The company's original planning application to Chichester District Council was rejected in March last year. Following a 14-day enquiry costing more than £125,000, a planning inspector issued a report upholding the council's decision.
West Sussex Growers Association (WSGA) executive consultant John Hall, who advised Madestein during the appeal process, told Grower: "This sets a precedent and it will send reverberations through the industry. There are some very big issues in this area that at the moment are impeding development. Many of our growers have run out of space and this can only make matters more difficult."
He criticised the council's policy on zonal development, saying the proposed glasshouse site was adjacent to one of its four horticultural development areas and these "are old smallholdings - they are fragmented and impossible to build a glasshouse of any size on".
Elsewhere on the Manhood peninsula, the area south of Chichester that boasts the highest light levels in the whole country, "a monopoly of land ownership makes development difficult", Hall added.
Local Conservative MP Andrew Tyrie had earlier given his support to a well-funded local campaign against the development that "may have had a bearing" on the decision, said Hall.
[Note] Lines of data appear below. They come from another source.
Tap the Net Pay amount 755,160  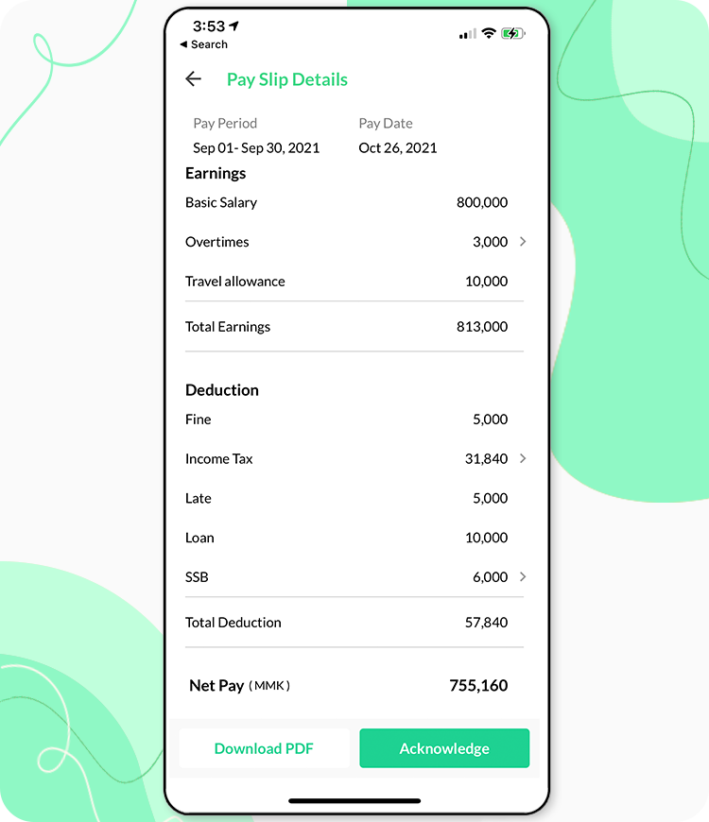tap(478, 685)
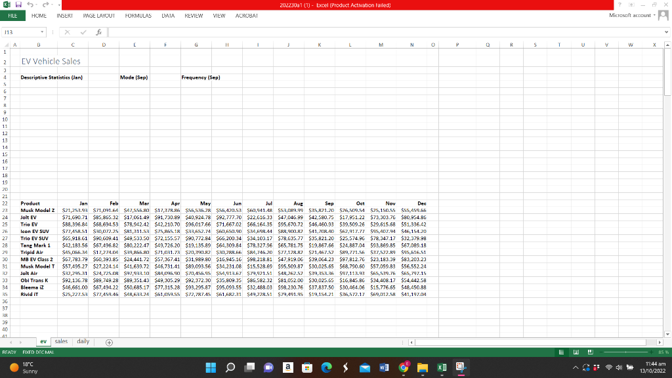The width and height of the screenshot is (672, 378).
Task: Launch Word from the taskbar
Action: [x=384, y=368]
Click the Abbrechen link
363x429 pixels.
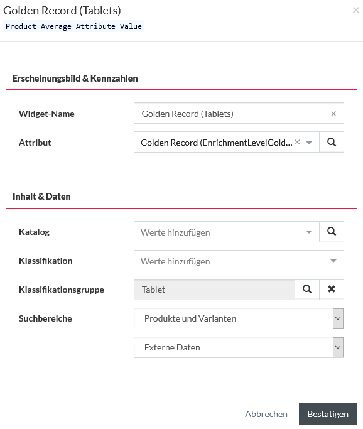pyautogui.click(x=266, y=414)
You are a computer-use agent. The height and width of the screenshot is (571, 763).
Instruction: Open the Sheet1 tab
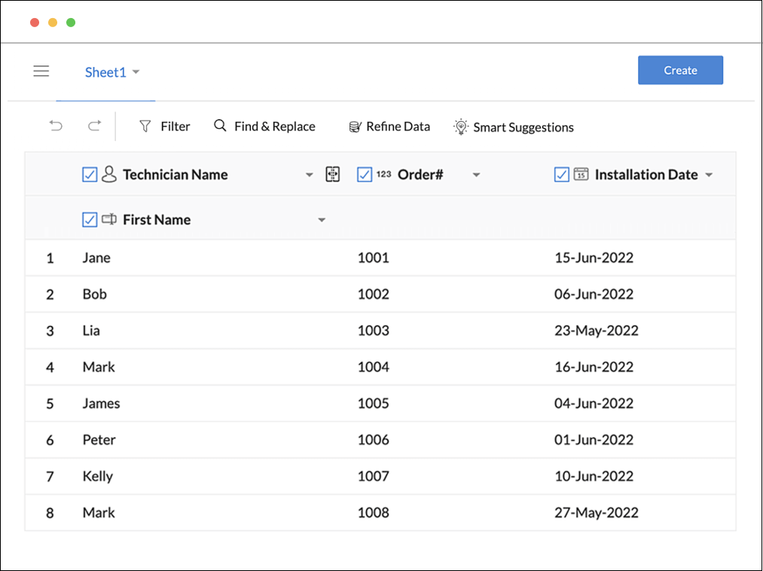[x=105, y=72]
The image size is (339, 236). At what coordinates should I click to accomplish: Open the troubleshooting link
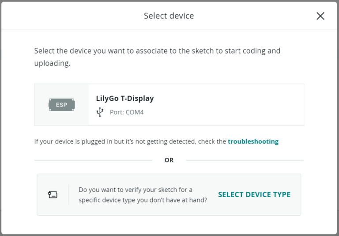(x=253, y=141)
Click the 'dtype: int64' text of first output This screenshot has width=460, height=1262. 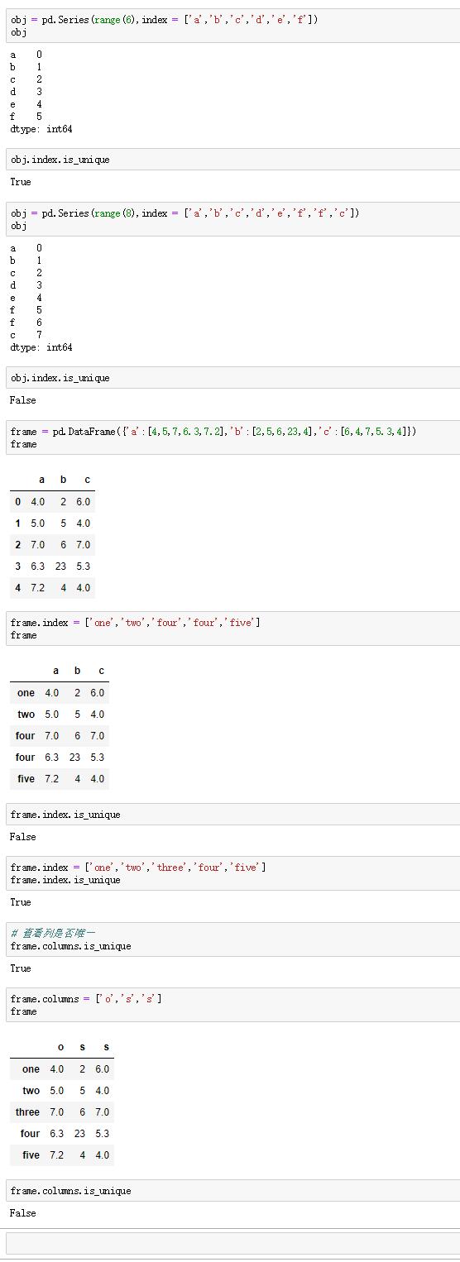(41, 129)
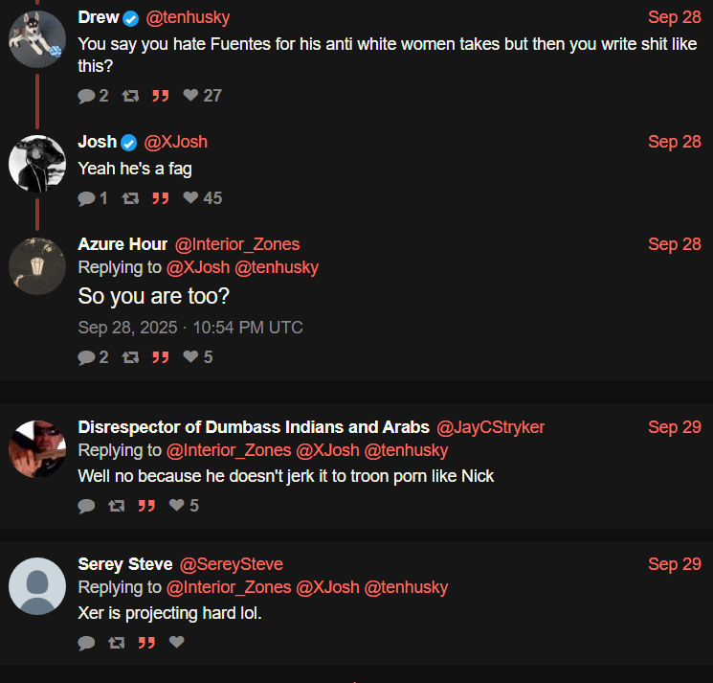Click the reply icon on Serey Steve's tweet
This screenshot has height=683, width=713.
(x=86, y=643)

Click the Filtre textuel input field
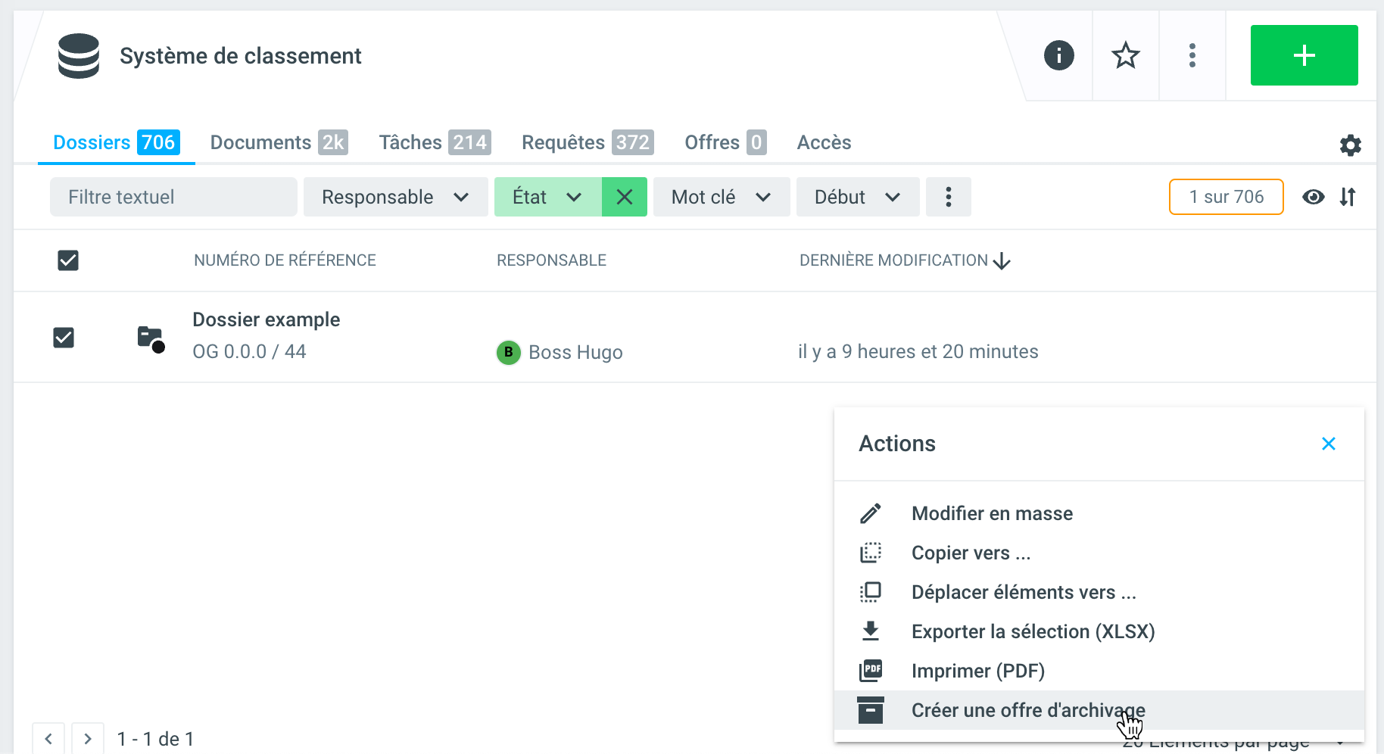pos(173,197)
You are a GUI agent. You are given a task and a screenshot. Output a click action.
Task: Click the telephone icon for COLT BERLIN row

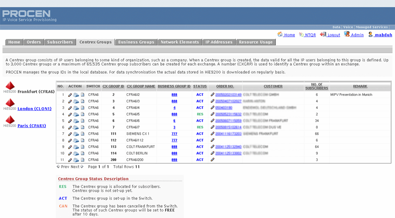tap(76, 153)
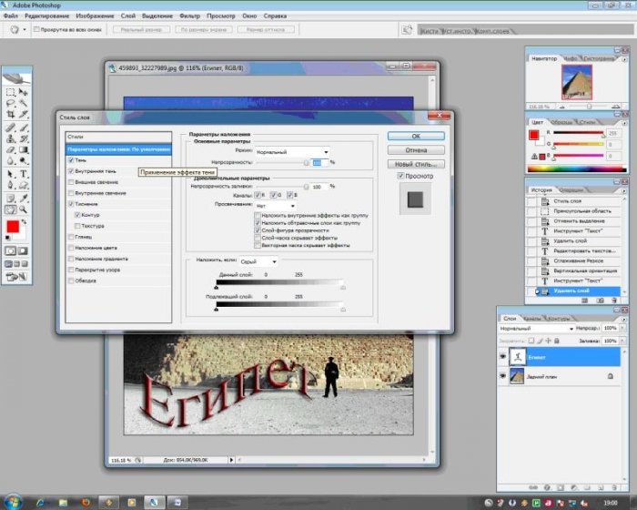
Task: Click the OK button in Стиль слоя
Action: click(415, 136)
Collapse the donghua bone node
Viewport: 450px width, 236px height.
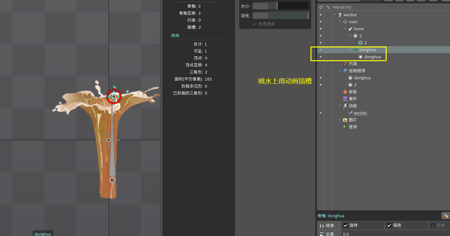[350, 50]
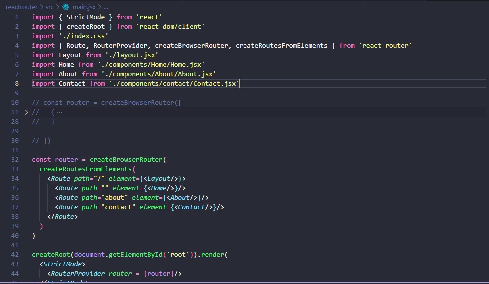Click the createBrowserRouter call on line 32

point(126,160)
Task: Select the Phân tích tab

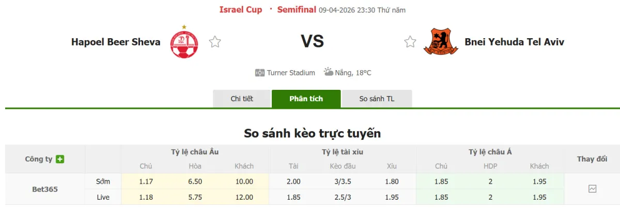Action: [306, 99]
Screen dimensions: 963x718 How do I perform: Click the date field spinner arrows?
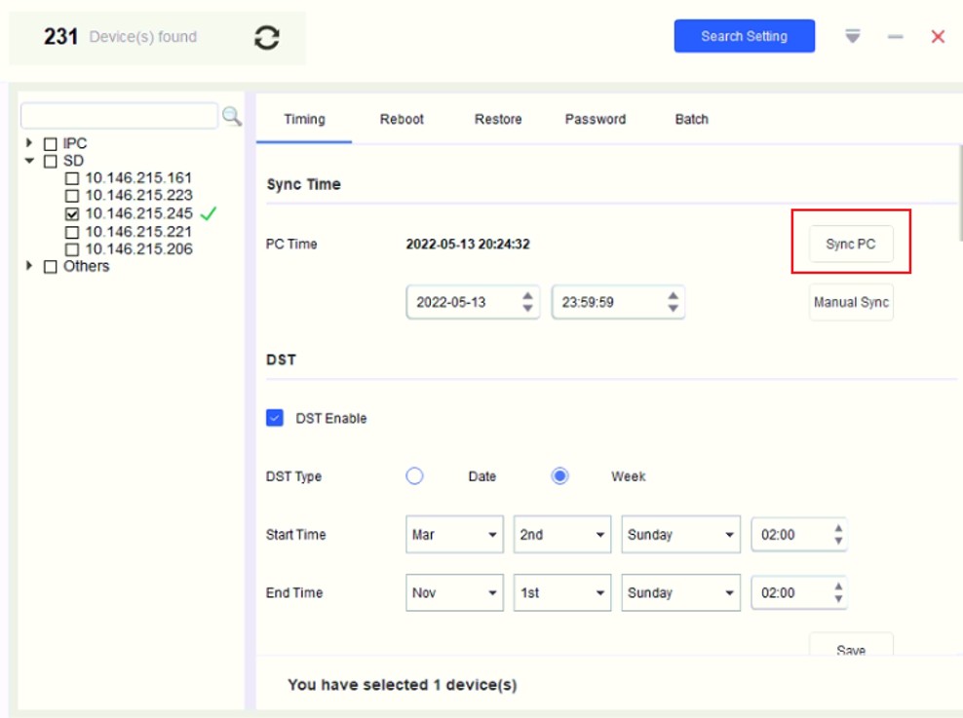click(527, 302)
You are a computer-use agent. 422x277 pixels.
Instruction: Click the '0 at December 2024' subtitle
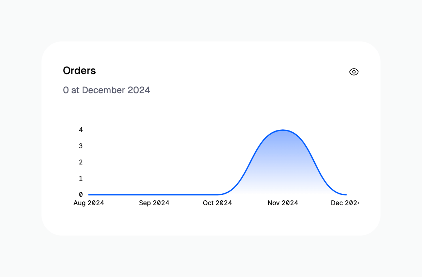click(106, 90)
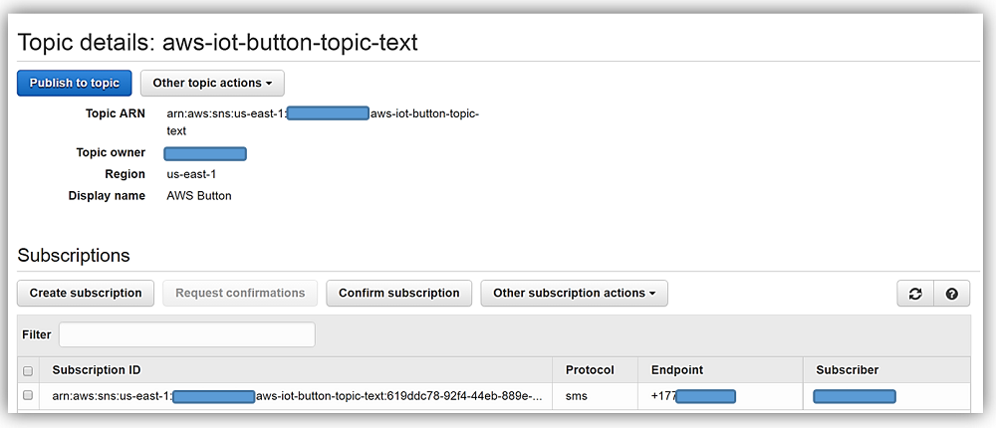Click the Subscriber column header
This screenshot has height=428, width=996.
847,370
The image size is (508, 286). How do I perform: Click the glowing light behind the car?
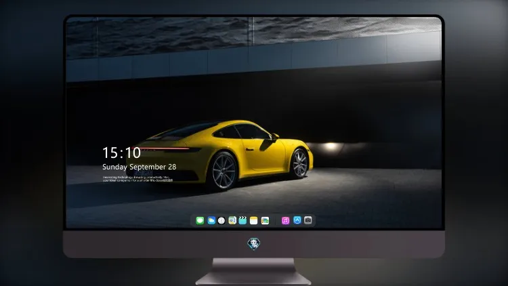pyautogui.click(x=331, y=146)
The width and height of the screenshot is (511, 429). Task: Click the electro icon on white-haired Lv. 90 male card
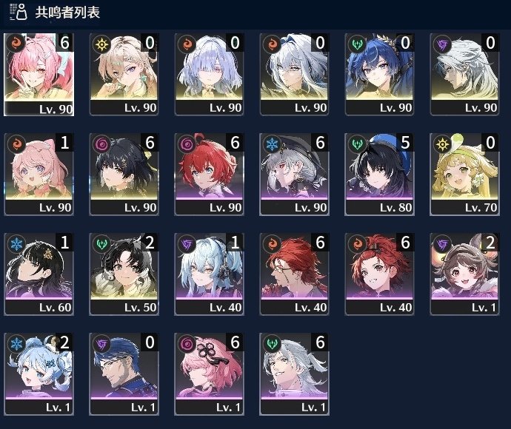coord(442,44)
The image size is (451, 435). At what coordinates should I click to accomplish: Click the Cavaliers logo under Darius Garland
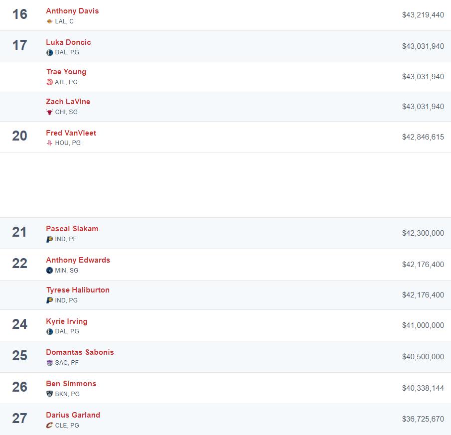[x=49, y=426]
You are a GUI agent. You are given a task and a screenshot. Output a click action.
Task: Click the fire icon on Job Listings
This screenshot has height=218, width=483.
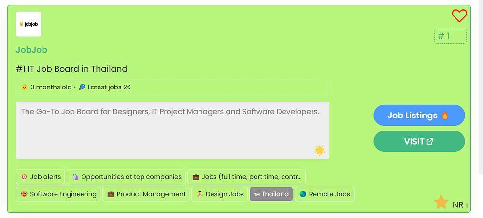445,116
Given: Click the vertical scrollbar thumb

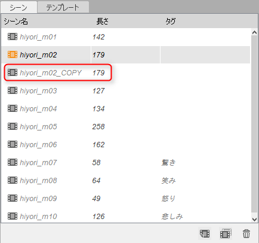Looking at the screenshot, I should pyautogui.click(x=254, y=124).
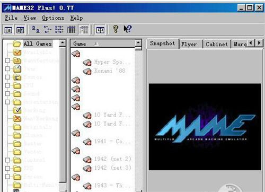This screenshot has width=265, height=192.
Task: Open the Options menu
Action: pyautogui.click(x=53, y=18)
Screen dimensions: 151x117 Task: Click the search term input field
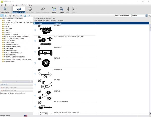[123, 16]
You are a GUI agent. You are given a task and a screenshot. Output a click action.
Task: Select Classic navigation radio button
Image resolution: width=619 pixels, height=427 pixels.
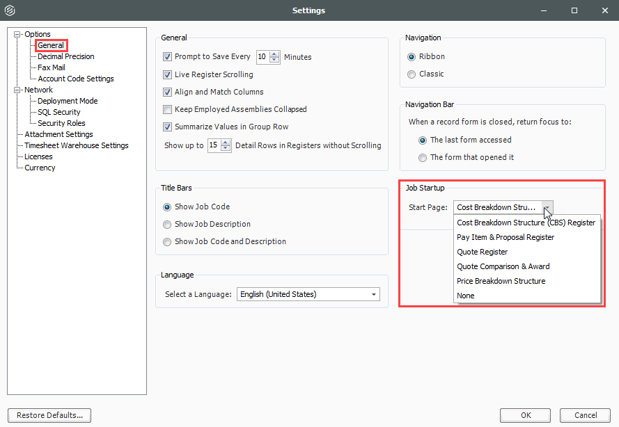(412, 74)

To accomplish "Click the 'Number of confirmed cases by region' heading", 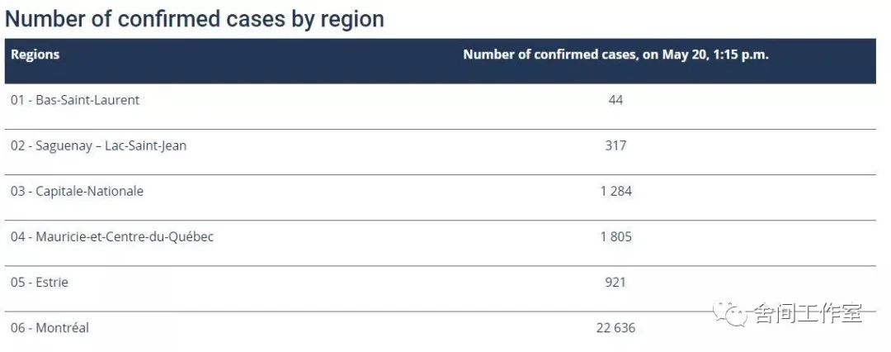I will (x=195, y=18).
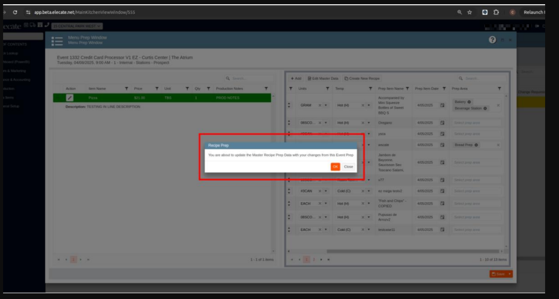The width and height of the screenshot is (559, 299).
Task: Click the pencil edit icon for Pizza
Action: (x=69, y=98)
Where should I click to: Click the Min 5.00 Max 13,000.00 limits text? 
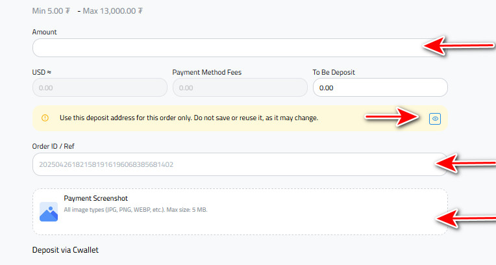click(x=88, y=11)
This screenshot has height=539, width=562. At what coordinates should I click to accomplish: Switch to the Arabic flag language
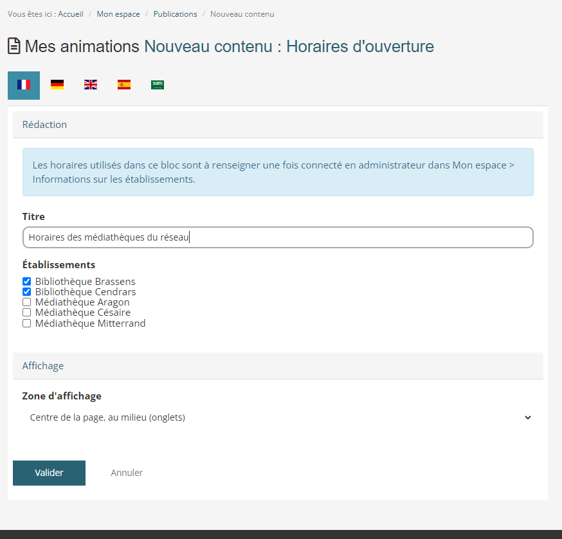pos(158,85)
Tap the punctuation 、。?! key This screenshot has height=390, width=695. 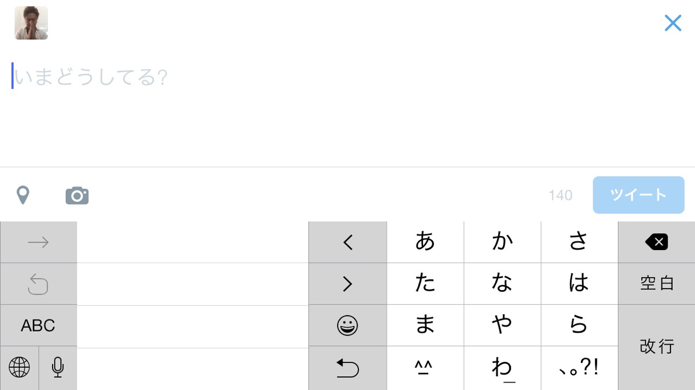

When the WSGA next meets Tyrie in October "we will have a robust discussion of the issues around this", he added.
Janet Duncton, cabinet member for planning and housing at the local authority, said she was "delighted" at the decision.
Madestein declined to comment on the decision.
Reasons for refusal
Chichester District Council's original decision, backed up by the planning inspector's latest report, claimed that the glasshouse would:
- Be outside the area's designated horticultural development areas;
- Have an adverse effect on the landscape; and
- Bring an unacceptable rise in heavy goods traffic unsuitable for the area's narrow roads.